** Opening Text block block **
Thursday, 16 September 2021

Team spirit and freedom.

Last Saturday I attended a regimental reunion at the National Memorial Arboretum in Staffordshire. It was my first visit to this 150-acre site which was founded in 2001 and is now well established. There is a central memorial wall and obelisk and various individual service memorials spread around the grounds. The site remembers all in-service deaths since the end of the Second World War.

I served in The Royal Green Jackets between 1970 – 1980 which consisted of two tours in Belfast, one with the United Nations in Cyprus on the ‘Green Line’ between the Greeks and the Turks and finally a two-year exchange posting with the Princess Patricias Canadian Light Infantry in Calgary, Alberta. The RGJ was founded in 1966 and amalgamated into the Rifles in 2007. Our traditions are based on five things –The thinking riflemen, camouflage, rifle marksmanship, reacting to bugle calls rather than words of command and marching at 140 paces a minute. If you used to watch Sean Bean in ‘Sharpe’s Rifles’ you’ll have the general idea of our background!   

Our service around the RGJ memorial was taken by the Reverend Kelvin Price who had served as a corporal in the regiment. He spoke well and I was particularly taken by a point he made about team spirit. He said watching England play football was good but was easily beaten by watching his own team play but both were surpassed by being amongst fellow Riflemen who had all volunteered to serve our country.

He continued that fighting for freedom was a long term and ongoing goal for which our individual contributions will be a small part of the eventual whole. We may now query our 20-year commitment in Afghanistan, but over time it will have served a purpose in helping to spread freedom throughout the world.

Reflecting on this experience as I drove back to Somerset, I was acutely aware that any contribution in fighting for our freedoms, however small or transitory, will always be worth it for the longer term good. My desire is to reform our governance in favour of returning the people’s inherent sovereignty. Our politicians would then become our servants and not our masters. It is for this reason I have continued to promote THA and its six demands for the last 10 years.

THA’s eventual success may well, at best, only begin during my life being completed in the years ahead. However, I’m convinced it will happen as I simply cannot see the people putting up with our current system of governance for ever. My role in the meantime is to keep THA’s pilot light burning.         

 

Tuesday, 7 September 2021

The people's opinion really should count.

What do the people think about vaccination passports, Channel crossing economic immigrants, National Insurance increases to pay for social care, the potential costs of Net Zero, voter ID and so much more besides?

The answer is that nobody really knows and our governments and politicians really don't care because the last thing they want is to have the inconvenience  and hassle of having to carry out policies with which they basically disagree and would probably cause them grief from vocal minority groups.

If anyone needs reminding of the point I'm making you only have to reflect back to the whole Brexit saga that dragged on for years with a clear division between many politicians, the liberal elite and the majority in the country at large.

Our fourth demand, ‘The People's Consent', sets out three ways the people can let governments know their opinion through the holding of a referendum. The first requirement in all three cases is that enough people would need to sign a petition to initiate the referendum. Then the Electoral Commission would set a timetable and approve both campaign teams on either side of the debate. After the referendum the results would only be valid given a set turnout and a clear legitimate winner according to the rules agreed and set.
** Closing Text block block **
** Opening Material shown block **
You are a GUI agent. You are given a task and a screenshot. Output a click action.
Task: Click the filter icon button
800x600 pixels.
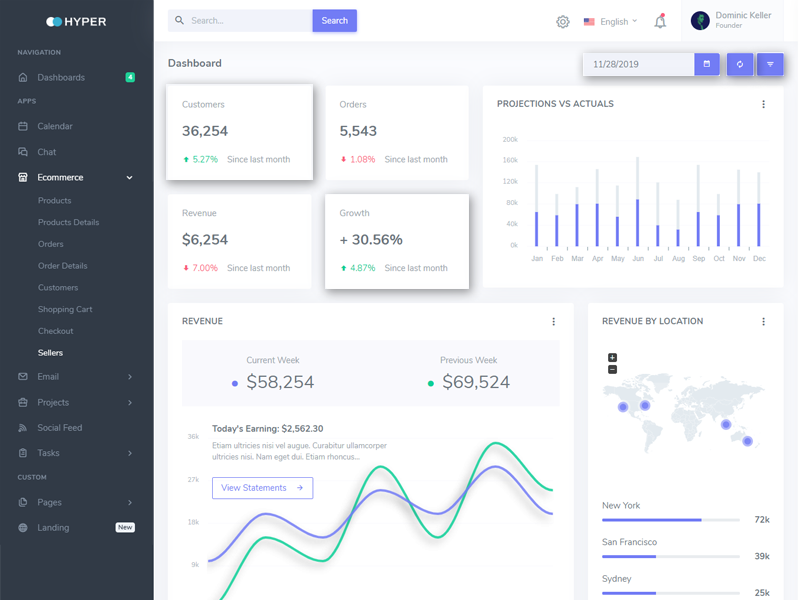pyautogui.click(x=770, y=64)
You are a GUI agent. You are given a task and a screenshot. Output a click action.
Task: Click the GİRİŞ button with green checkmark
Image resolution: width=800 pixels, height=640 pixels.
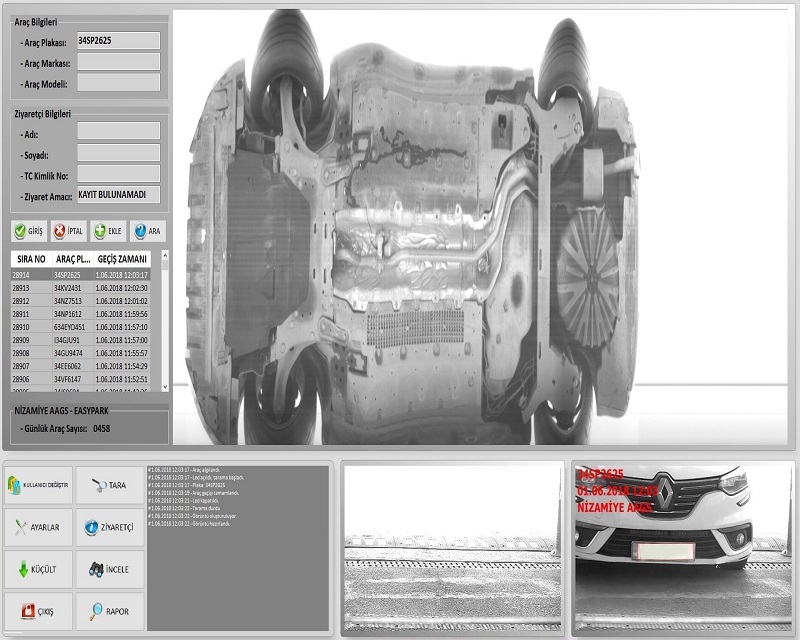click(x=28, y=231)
** Closing Material shown block **
** Opening Material shown block **
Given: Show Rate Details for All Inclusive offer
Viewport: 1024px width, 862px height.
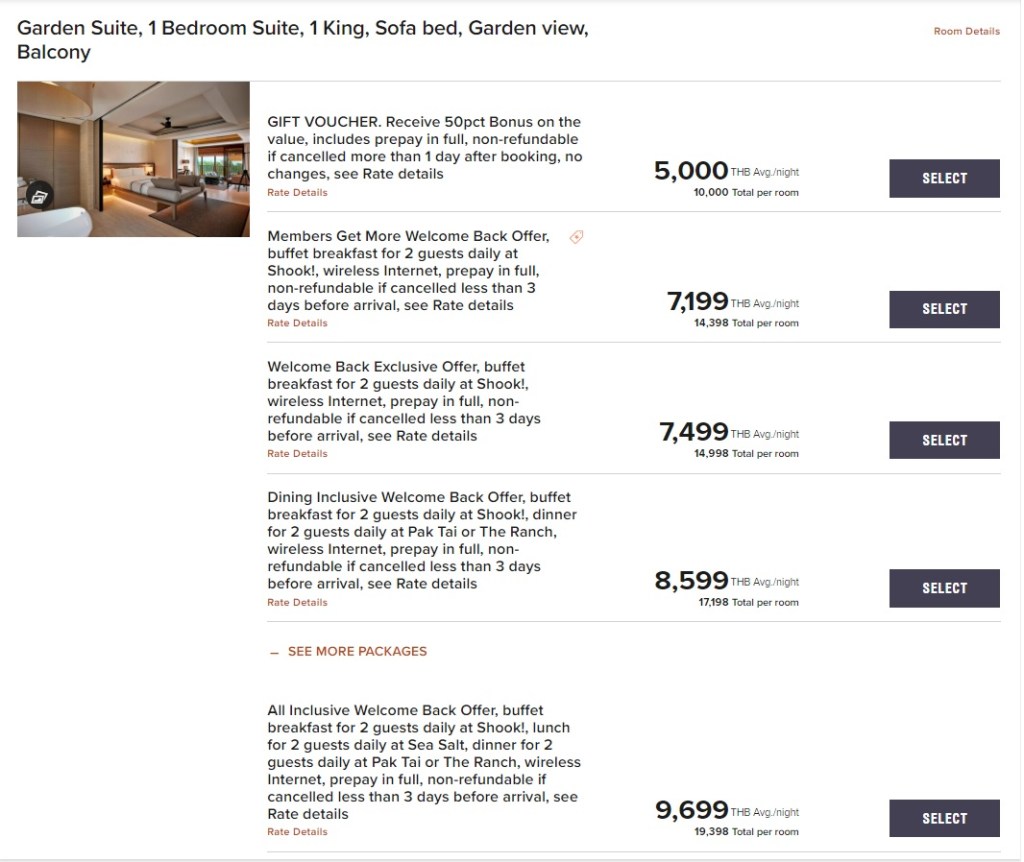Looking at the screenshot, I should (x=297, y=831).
** Closing Material shown block **
→ **Exercise requirements**:
1. Reproduce the stretch of the blog posts from "Thursday, 16 September" through "Second World War.".
2. According to the blog posts, in what year was the National Memorial Arboretum founded?
Nothing in the records is needed here.

→ **Exercise results**:
1.
Thursday, 16 September 2021

Team spirit and freedom.

Last Saturday I attended a regimental reunion at the National Memorial Arboretum in Staffordshire. It was my first visit to this 150-acre site which was founded in 2001 and is now well established. There is a central memorial wall and obelisk and various individual service memorials spread around the grounds. The site remembers all in-service deaths since the end of the Second World War.

2. 2001